À Makiïvka, l’armée ukrainienne met l’état-major russe sous pression

Photo Clodagh Kilcoyne/REUTERS

L’une des attaques les plus meurtrières contre l’armée russe depuis le début de la guerre en Ukraine a été revendiquée, ce lundi 2 janvier, par Kiev. Les bombardements, survenus dans la nuit du Nouvel An, auraient notamment touché une école hébergeant des militaires russes dans la ville occupée de Makiïvka, dans l’oblast de Donetsk.

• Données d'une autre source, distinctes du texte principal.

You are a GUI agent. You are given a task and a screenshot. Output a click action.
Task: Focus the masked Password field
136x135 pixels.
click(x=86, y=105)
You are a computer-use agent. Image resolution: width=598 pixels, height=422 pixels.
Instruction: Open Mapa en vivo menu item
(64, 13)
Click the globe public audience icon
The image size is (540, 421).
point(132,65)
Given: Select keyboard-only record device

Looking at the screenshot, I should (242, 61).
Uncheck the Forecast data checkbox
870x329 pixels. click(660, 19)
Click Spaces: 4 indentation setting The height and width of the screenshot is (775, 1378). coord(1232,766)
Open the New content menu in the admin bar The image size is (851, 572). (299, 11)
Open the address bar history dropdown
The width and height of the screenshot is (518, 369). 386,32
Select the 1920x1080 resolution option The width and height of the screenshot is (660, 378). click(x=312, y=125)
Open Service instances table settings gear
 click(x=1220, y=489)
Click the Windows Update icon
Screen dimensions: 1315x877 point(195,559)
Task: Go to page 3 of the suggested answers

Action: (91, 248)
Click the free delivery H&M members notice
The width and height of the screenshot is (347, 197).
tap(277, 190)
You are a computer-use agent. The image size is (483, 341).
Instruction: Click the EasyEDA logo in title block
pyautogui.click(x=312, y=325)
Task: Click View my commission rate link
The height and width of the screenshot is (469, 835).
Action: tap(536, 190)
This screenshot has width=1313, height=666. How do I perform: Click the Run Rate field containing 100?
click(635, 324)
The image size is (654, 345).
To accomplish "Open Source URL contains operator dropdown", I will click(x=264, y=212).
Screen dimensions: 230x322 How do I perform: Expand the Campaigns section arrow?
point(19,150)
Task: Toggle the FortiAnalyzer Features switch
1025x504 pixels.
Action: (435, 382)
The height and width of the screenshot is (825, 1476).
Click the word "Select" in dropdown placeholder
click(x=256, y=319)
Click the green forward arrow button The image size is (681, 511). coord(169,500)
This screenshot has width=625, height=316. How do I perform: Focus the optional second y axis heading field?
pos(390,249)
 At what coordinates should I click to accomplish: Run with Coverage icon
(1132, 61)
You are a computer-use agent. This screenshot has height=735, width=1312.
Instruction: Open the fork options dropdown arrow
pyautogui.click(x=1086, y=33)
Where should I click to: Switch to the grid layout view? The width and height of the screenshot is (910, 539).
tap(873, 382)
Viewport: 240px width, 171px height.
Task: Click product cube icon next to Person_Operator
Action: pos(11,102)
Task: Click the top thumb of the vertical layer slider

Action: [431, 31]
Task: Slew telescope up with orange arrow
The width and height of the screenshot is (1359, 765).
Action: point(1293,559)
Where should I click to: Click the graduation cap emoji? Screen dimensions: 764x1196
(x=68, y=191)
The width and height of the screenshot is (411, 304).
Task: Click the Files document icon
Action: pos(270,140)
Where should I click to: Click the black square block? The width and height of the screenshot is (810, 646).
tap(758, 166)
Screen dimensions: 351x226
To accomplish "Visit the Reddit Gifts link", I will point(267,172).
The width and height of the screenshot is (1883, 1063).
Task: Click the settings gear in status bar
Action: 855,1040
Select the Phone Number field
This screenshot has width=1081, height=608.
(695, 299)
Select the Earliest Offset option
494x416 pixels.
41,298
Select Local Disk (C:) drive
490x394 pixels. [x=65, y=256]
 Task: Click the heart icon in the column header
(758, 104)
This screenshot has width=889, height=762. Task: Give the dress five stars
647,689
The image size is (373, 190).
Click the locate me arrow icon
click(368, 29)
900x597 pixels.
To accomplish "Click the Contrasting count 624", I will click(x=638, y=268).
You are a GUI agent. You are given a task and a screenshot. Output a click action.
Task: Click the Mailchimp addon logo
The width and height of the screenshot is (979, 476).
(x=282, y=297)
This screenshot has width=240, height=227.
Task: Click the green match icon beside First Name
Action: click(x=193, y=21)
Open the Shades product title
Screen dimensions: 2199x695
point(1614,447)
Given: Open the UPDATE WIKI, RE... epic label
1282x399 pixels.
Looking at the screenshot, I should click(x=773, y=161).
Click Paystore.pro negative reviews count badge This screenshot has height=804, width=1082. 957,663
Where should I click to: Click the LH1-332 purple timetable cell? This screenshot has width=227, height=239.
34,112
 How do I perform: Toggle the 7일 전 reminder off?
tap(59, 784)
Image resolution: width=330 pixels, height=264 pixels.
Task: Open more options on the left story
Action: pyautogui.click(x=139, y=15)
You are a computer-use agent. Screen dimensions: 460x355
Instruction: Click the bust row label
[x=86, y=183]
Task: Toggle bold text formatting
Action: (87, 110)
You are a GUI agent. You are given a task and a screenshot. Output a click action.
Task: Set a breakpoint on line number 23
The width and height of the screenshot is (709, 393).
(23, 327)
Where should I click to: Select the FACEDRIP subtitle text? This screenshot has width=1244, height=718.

Depuis l’annonce ukrainienne, le nombre de victimes n’a pas été confirmé, rapporte Pjotr Sauer, journaliste spécialiste de la Russie pour le Guardian. Mais, “fait exceptionnel”, le ministère russe de la Défense a annoncé que 63 soldats étaient décédés à la suite de quatre frappes de missiles Himars fournis aux Ukrainiens par les Américains.

Plusieurs blogueurs russes pro-Kremlin, comme l’ultranationaliste Igor Strelkov, ont quant à eux assuré que le nombre de victimes était plus élevé que les chiffres officiels, évoquant “plusieurs centaines de morts et blessés”.

Les victimes étaient principalement des conscrits fraîchement mobilisés, selon une source proche des autorités prorusses de la région citée par l’agence Reuters. Le bâtiment où ils se trouvaient aurait abrité des réserves d’explosifs.

Critiques prorusses

Côté ukrainien, l’armée estime qu’au moins “dix unités d’équipements militaires ennemis de divers types ont été détruites ou endommagées”. L’état-major a par ailleurs déclaré qu’il pourrait y avoir jusqu’à 400 morts. “Même si ces chiffres sont surestimés, l’attaque contre les infrastructures de Makiïvka pourrait tout de même être l’une des plus sévères de cette guerre contre des conscrits”, précise Pjotr Sauer.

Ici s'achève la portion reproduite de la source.